The trainer I take lessons with now would like to work out of my barn (she doesn't have one of her own). She will bring at least one of her students with her to board here, and maybe two others. She will probably also bring one of her lesson horses (in summer she does pasture board elsewhere but they don't have an indoor). She would also like to have other students haul in their horse for lessons. She is fully insured and will put my barn on her list as well. 
However, she expects to use my facility for free "because she will bring clients to board with me". I am not comfortable with that because obviously boarding is most likely break even and hardly profitable. And she isn't telling me how many she will bring and when exactly so I am not even sure about that. 
But I don't know other horse people around here well enough to ask what they do, charge or not, and how much. So I would really appreciate hearing a few opinions on this: 
- I don't like the hauling in: I don't feel the remuneration will cover the cost of the wear and tear. Trainer says she pays $10 per lesson elsewhere but that seems rather low considering they will use water, electricity and the wear and tear.
- Do I ask a commission from my trainer, and if so, I assume only for the non-boarders (so only the lessons on her lesson horse)? How much is reasonable?
Thanks!


----------



## AtokaGhosthorse (Oct 17, 2016)

I don't know about the costs - but working for two different attorneys for 20 years, I can tell you you better have something in place protecting you from getting sued if someone gets hurt on your place. DO NOT 'rent' the space or facilities out as an individual. You would need to consult an attorney in your state, but you're probably going to want an LLC and conduct your business under that name, as well as a contract/waiver of liability.


----------



## ninneke (Apr 27, 2014)

Thanks! That's all been taken care of


----------



## AnitaAnne (Oct 31, 2010)

That is a tough decision to make. It is true the trainer is bringing in boarders, which is money straight to you. 

The $10 use fee per horse trailered in sounds reasonable, and you wouldn't want to be over priced for the area. 

Multiply that times maybe 6 lessons week minimum x four weeks = $240/month or $2880/year. Not too shabby.

I doubt they would use that much water. Not sure about the "wear and tear" to the premises would be all that much to worry about either. Put in a gravel circular drive or a gravel parking area. 

I do think it would be reasonable to get a portion of the lesson horse fees too, maybe $5 per lesson. 

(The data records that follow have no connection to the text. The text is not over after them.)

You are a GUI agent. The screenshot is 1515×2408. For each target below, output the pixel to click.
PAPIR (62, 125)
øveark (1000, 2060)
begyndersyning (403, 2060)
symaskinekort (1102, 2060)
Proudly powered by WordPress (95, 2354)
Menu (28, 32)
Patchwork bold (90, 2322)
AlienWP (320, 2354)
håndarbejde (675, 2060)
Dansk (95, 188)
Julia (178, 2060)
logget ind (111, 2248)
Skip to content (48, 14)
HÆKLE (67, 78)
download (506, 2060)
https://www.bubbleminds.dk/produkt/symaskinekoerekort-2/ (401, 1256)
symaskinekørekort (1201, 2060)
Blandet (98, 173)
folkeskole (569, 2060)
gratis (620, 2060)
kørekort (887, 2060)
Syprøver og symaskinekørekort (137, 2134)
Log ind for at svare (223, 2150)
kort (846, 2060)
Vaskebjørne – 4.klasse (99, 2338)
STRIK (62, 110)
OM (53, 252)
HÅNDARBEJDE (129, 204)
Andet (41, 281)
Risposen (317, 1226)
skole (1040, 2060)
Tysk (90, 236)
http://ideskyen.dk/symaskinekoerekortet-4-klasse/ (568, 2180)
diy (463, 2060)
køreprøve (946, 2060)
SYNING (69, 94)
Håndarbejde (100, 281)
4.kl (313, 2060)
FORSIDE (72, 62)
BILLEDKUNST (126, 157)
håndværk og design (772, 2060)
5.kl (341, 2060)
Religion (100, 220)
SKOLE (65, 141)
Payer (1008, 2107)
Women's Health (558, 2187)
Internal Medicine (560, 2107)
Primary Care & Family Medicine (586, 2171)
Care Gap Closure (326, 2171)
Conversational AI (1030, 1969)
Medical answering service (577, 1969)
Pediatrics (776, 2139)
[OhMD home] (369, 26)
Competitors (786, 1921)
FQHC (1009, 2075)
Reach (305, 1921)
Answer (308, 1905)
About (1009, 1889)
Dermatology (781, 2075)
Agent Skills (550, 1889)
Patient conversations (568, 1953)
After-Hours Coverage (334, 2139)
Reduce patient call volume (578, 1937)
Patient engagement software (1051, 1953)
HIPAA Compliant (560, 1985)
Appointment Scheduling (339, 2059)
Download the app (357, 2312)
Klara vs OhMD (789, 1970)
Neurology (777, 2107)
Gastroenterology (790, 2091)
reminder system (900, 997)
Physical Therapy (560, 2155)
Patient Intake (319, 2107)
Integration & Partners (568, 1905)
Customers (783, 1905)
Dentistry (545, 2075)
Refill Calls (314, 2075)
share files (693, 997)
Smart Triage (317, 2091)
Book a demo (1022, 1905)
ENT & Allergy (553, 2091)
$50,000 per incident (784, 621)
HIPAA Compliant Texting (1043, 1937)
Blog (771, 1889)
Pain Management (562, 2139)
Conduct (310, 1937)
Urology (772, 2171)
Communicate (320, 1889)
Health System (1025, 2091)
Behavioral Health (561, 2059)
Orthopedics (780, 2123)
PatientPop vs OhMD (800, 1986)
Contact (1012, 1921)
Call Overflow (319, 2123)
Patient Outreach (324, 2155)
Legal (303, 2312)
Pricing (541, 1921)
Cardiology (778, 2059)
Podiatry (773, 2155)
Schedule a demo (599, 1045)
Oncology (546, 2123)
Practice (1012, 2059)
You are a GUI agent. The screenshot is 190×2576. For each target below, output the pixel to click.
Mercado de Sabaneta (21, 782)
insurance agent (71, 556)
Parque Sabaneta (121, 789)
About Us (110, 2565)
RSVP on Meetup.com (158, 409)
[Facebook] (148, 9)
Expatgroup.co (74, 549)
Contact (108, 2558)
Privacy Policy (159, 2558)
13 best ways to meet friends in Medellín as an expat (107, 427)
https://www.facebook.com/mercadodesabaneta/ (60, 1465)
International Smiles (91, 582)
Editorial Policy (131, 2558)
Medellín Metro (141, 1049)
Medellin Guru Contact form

Another thing you could ask your instructor for free lessons for you. That would be a big savings also.

Finally, finding someone to take care of the horses while you are away on vacation would be a lot easier with horse people already there. 

So with the $240 +/- month and maybe another $100 or so from the lesson horse, plus the three or four boarders and free riding lessons you should have quite a significant savings on the cost of keeping your own horses. Plus someone to take care of the horses when you are away.


----------



## DancingArabian (Jul 15, 2011)

Your trainer should be paying you to use your facilities. She is basically using your space and resources to run her business. She wouldn't open a storefront and expect to get free rent, right? Most barns around me that have a trainer come in have one ring fee for the boarders and a higher ring fee for haul-ins.

Before taking on boarders, you need to ensure your boarding fee is comparable to other facilities like yours, that you can make a profit off of it, and that you can handle the labor. Will you be taking care of the boarder's horses, or the trainer or someone else? If it's the trainer, will she expect compensation? Will you have to hire outside help? If it's you doing the work, will you be doing it 7 days a week? What about if you go on vacation?

Get EVERYTHING in writing. Make sure the boarders all have boarding agreements with you and liability waivers. Make sure your insurance is correct as well.


----------



## Dreamcatcher Arabians (Nov 14, 2010)

Basically she should rent however many stalls she thinks she'll be using from you and then she collects the board & training from the owner of the horse. So, if board is normally $350/mo (around here that's reasonable for stall + pasture & use of facilities), and she thinks she'd need 3 stalls, she pays you $1050/month and she then charges her full board/training people $650/mo or whatever she charges for the training and pockets that amount. I agree that $10 for haul in is a decent fee, and don't disagree with $5/lesson on the lesson horse. Or you can charge her a flat rate of $1500/mo and she gets 3 stalls and use of all facilities and it's up to her to figure out how to make her money from the day use & lesson horse. I have never liked the per horse thing because if you're not there to keep her honest, who says she will be? And free lessons (pre-scheduled, not just whenever you feel like showing up) will help make up for the inconvenience, liability, loss of use of the facilities for you.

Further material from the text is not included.